Extract:
I try to be circumspect in my comments on the utterances of other IFAs. However, Tom McPhail’s prediction last week that savers will accumulate 10,000 by way of an Isa with a view to rolling it over into a personal account come 2012, thereby “hugely destabilising the IFA industry” is, to my mind, nothing more than alarmist rubbish. It is just another bit of free publicity for Hargreaves Lansdown.
First, 99 per cent of the population have only the vaguest awareness of the Government’s plans for personal accounts, let alone how they are likely to work in practice. Advice will be required. Second, based on this Government’s track record on pretty well everything to do with pensions, most people are likely to be extremely distrustful of any new Government initiative. Advice will be required.
Third, no one yet knows who is to administer the scheme or what investment options will be available or what the charges are to be. Advice will be required. And fourth, the strategy Mr McPhail outlines is exactly the sort of thing that only an IFA would think of to begin with.

(Records from a data source)
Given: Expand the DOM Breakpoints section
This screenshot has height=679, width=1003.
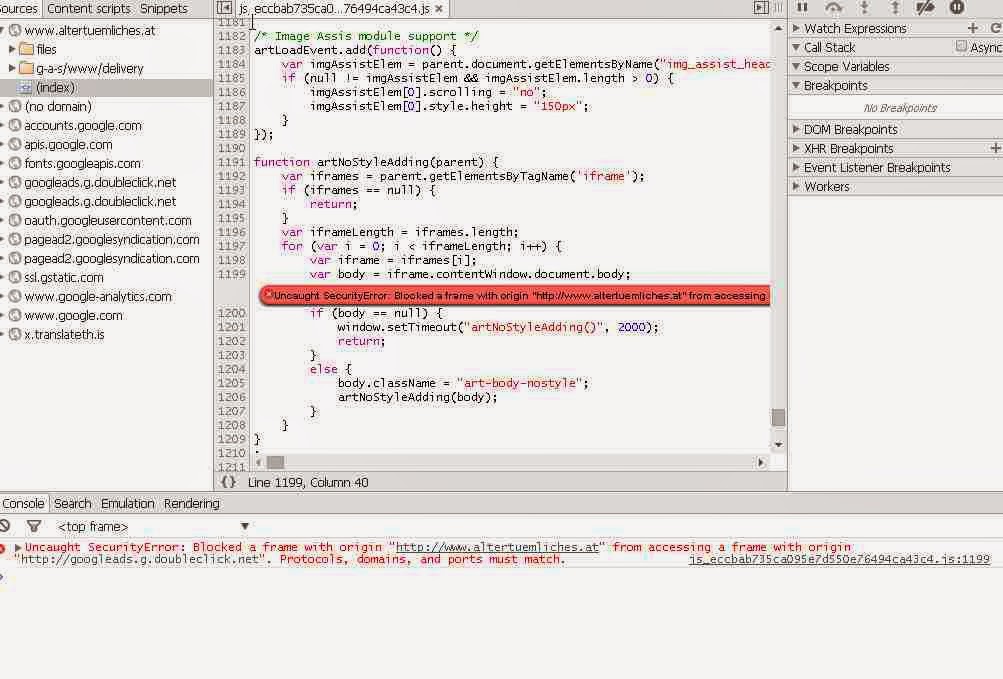Looking at the screenshot, I should coord(850,129).
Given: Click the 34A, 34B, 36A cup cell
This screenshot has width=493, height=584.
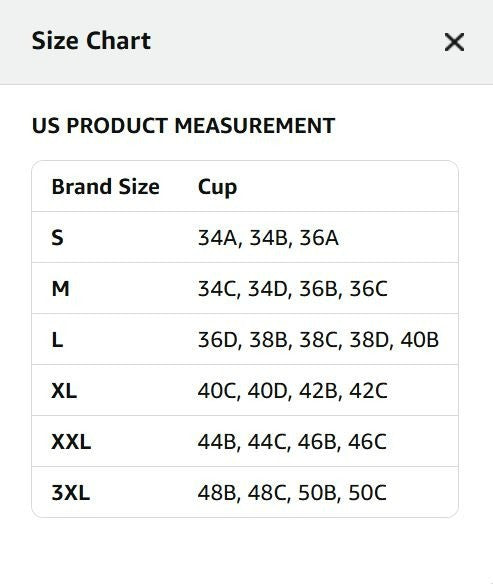Looking at the screenshot, I should pyautogui.click(x=268, y=238).
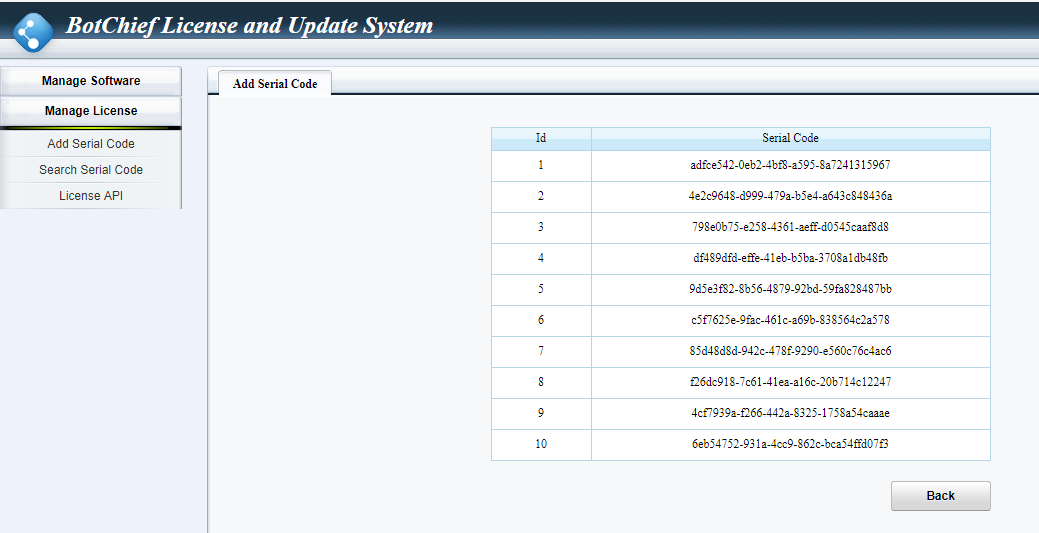Click the BotChief License and Update System title

[249, 26]
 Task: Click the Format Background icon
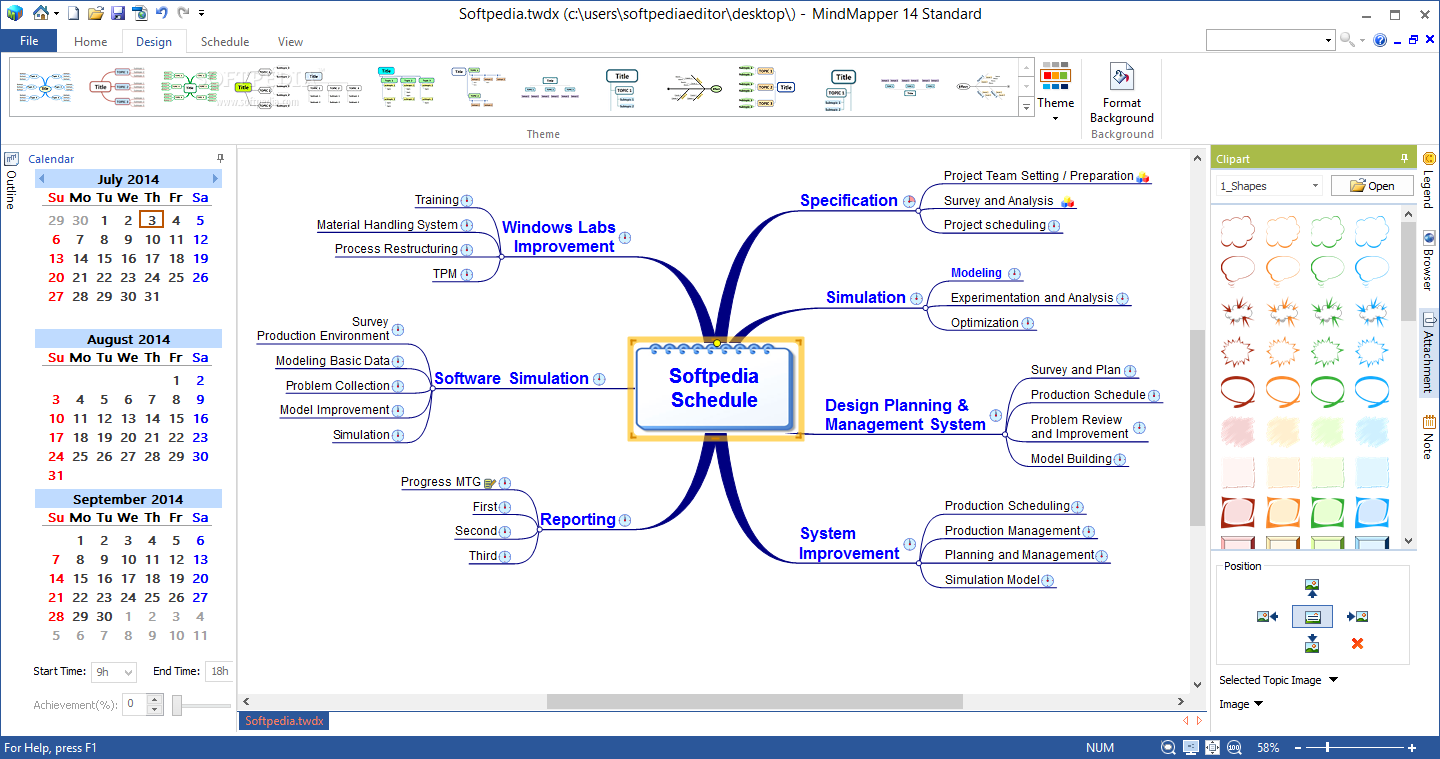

Exercise prompt:
Rewrite the portion of the letter on personal accounts that begins with the words "First, 99 per" and stops after "initiative. Advice will be required.", putting "retirement savings" in place of "pensions".

Exercise response:
First, 99 per cent of the population have only the vaguest awareness of the Government’s plans for personal accounts, let alone how they are likely to work in practice. Advice will be required. Second, based on this Government’s track record on pretty well everything to do with retirement savings, most people are likely to be extremely distrustful of any new Government initiative. Advice will be required.